A Lament for Lost Children

©2010 Johnny Domawa
All Rights Reserved

One could have been a doctor someday. Maybe he would get to save your daughter or son. Your mother perhaps, maybe even yourself. He will not have the chance to do so anymore. Another might have been a carpenter. He could have built you your bed or your house. Still, another would have been a policeman who could have saved someone. Or an accountant, or a machinist, or a farmer; the possibilities are endless. But they wouldn’t be able to do so now. Their lives were nipped at the bud before they could truly bloom.

Children hold many promises. A parent often looks at a child as the continuation of his/her dreams. We have failed often in our lives that we reach a point where we surrender to life’s troubles and end up pinning our shattered dreams to our children. They are our hope, the fresh clay upon which we can impose our will and form the basis of our existence. That’s why our tears are more and our wails are louder when they pass away. We lose part of our dreams when they go, a great part of ourselves dies with them.

They hold in their innocent hands so many things. They could be anything. A bad and naughty child would change someday to become a responsible adult. A frail child would emerge stronger and beat the odds. A gifted child can bloom. A carefree one can find his roots and flourish. A daughter might even get married to a rich family (LOL). Or go abroad and earn dollars for the family (LOL). They become our beacons in the harsh realities of this life. They nurture us. They give purpose to our hands as we toil away in our daily labors. For them, we can turn our backs to the vagaries of our youth. We can let our bodies age, our bellies bloat, our skin to get chapped, our bodies to waste for them. We become matrons and live our girly and boyish sides to the past. If the husband still clings to his youthful ardor and flirts around, we have the strength to weather it and neglect even ourselves for our children. That is how strong they tug at us.

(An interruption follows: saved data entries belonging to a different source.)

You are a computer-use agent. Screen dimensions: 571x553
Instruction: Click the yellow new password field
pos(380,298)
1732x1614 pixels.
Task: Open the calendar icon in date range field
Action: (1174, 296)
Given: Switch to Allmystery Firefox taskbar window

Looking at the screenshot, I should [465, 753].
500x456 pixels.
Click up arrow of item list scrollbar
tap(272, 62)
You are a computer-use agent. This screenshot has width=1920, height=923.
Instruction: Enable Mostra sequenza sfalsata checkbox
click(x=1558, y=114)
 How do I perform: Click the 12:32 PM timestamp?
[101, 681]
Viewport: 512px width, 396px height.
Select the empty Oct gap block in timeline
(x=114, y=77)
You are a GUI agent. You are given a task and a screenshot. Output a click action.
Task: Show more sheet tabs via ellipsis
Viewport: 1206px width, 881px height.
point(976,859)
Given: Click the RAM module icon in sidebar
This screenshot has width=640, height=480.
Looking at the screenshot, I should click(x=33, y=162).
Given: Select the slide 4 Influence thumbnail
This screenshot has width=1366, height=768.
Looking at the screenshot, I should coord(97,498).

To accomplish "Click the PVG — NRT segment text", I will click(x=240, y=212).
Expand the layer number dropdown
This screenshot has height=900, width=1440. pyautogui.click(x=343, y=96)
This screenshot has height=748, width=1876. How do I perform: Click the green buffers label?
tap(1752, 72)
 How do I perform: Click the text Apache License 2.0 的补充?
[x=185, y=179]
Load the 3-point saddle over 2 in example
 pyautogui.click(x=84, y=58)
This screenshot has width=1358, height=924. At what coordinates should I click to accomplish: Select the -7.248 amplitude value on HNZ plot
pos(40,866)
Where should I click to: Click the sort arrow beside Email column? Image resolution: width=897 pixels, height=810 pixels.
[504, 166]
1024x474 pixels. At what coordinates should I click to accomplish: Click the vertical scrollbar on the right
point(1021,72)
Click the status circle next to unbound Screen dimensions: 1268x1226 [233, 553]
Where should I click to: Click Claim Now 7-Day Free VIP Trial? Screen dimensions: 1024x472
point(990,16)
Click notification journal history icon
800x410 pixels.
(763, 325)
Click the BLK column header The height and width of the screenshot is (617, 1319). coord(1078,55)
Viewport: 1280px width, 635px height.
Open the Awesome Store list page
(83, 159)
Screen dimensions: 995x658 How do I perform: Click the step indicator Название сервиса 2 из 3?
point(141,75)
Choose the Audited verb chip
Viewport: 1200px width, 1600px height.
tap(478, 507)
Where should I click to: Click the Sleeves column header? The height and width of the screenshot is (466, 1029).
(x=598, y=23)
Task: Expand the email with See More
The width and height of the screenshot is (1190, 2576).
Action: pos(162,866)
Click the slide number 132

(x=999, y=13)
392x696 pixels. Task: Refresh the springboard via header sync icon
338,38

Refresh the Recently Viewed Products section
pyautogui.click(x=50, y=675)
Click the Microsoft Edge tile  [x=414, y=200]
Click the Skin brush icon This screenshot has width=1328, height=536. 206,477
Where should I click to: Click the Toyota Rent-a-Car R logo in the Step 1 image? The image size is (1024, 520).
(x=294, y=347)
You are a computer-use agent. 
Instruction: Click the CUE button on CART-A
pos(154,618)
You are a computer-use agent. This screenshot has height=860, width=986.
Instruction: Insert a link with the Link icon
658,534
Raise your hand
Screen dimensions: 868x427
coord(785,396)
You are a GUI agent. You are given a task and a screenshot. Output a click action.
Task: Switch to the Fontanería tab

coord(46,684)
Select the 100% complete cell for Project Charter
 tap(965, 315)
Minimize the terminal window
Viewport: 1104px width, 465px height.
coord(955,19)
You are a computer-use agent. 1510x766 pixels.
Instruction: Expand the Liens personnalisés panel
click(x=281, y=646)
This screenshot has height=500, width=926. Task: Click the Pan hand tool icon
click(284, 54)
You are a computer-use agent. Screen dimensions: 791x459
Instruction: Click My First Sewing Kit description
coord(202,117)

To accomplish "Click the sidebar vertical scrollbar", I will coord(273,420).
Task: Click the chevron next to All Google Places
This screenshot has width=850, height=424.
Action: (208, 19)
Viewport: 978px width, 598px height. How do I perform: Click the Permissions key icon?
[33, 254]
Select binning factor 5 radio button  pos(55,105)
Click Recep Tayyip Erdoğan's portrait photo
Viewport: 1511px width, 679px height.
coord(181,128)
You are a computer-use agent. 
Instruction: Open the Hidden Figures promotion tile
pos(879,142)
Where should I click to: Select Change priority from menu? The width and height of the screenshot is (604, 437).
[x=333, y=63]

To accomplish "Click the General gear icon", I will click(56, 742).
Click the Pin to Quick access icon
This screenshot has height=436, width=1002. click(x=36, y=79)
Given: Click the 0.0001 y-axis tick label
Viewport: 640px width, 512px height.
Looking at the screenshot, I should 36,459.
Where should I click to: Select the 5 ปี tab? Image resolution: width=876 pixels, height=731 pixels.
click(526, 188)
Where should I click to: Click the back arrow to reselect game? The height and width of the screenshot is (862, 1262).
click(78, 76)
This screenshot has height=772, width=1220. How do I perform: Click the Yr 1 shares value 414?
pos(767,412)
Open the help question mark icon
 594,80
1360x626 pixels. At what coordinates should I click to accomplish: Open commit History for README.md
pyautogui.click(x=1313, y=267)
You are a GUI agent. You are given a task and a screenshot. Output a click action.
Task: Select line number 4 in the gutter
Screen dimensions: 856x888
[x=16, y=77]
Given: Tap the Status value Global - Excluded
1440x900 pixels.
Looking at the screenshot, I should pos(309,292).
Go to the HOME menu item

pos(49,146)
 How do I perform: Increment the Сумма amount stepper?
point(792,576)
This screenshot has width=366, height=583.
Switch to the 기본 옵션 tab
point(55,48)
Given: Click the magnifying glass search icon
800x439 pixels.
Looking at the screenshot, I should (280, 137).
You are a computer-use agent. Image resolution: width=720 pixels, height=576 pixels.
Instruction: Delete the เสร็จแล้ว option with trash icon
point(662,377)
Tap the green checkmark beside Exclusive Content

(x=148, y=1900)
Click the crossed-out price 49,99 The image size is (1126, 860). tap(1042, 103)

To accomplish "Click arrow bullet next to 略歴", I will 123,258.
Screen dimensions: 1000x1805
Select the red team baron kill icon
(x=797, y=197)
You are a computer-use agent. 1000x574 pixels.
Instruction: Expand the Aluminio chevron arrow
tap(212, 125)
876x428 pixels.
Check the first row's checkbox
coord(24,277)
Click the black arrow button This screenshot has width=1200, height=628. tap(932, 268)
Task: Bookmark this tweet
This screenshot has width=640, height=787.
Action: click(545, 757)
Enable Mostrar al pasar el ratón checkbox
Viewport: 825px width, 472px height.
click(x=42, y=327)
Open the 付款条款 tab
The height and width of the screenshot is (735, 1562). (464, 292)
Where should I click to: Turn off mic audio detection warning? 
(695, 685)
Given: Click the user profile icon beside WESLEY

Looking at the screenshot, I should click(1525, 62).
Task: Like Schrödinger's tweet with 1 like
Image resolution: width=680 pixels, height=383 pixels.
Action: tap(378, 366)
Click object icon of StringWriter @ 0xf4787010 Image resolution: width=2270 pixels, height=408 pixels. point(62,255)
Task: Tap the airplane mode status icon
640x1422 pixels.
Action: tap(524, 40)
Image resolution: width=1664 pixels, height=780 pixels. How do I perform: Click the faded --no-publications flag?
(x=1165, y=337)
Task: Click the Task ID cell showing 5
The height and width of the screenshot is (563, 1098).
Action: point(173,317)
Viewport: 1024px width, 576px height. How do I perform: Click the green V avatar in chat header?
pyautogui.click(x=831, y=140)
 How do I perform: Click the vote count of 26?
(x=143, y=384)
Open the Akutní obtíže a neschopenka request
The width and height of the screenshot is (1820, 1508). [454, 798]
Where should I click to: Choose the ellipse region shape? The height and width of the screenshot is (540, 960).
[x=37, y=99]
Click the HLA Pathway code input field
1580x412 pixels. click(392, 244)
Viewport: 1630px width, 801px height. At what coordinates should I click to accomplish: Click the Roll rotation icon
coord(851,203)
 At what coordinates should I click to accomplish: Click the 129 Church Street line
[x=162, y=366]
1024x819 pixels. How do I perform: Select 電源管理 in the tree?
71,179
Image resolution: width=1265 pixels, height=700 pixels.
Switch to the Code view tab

Of course, one may become a drunkard someday. Or he’d bring home a tramp of a wife. Those are also possibilities. It doesn’t diminish the hope we hold for them. For us who’ve lost a lot, they are the foundations upon which we build our dreams again.

That is why to lose them at such young ages is unimaginable. If we could die in their stead, we’d probably jump at the chance.

The sad truth remains. They’ve gone away. If they are angels now, or sleeping in deep slumber, there is little solace to be found there. We’d rather have them back. Are they happy? Have they eaten? The questions hound our dreams. We wrestle with our fears and our hopes. It would take eternity to remove the emptiness they leave behind.

We should give thanks for the time they’ve given us. The diaper changes, their cries as young babes, their soft cooing sounds as we sun them to sleep. Their first words and sentences; their first day of school; their first spanking and so many other firsts should comfort us now. We should remember them as they lugged their first load going to the farm, their plaintive pleas to go home as dead tired young bodies squirm in the uma(farm). Remember their first forays to rites of boyhood: climbing Lolo’s guava tree and running away when caught, or digging for sweet potatoes (nen kik-i as ubi) and roasting them over hot coals. These are what they leave us behind with: memories that should warm our hearts.

We may dream of what they might have become but we focus more on what they have been. We look back at the simple moments we have shared and rejoice that we have been touched thus. One of the greatest gifts another soul can give is to remember the moments shared with those who’ve moved on and keep them dearly in our hearts.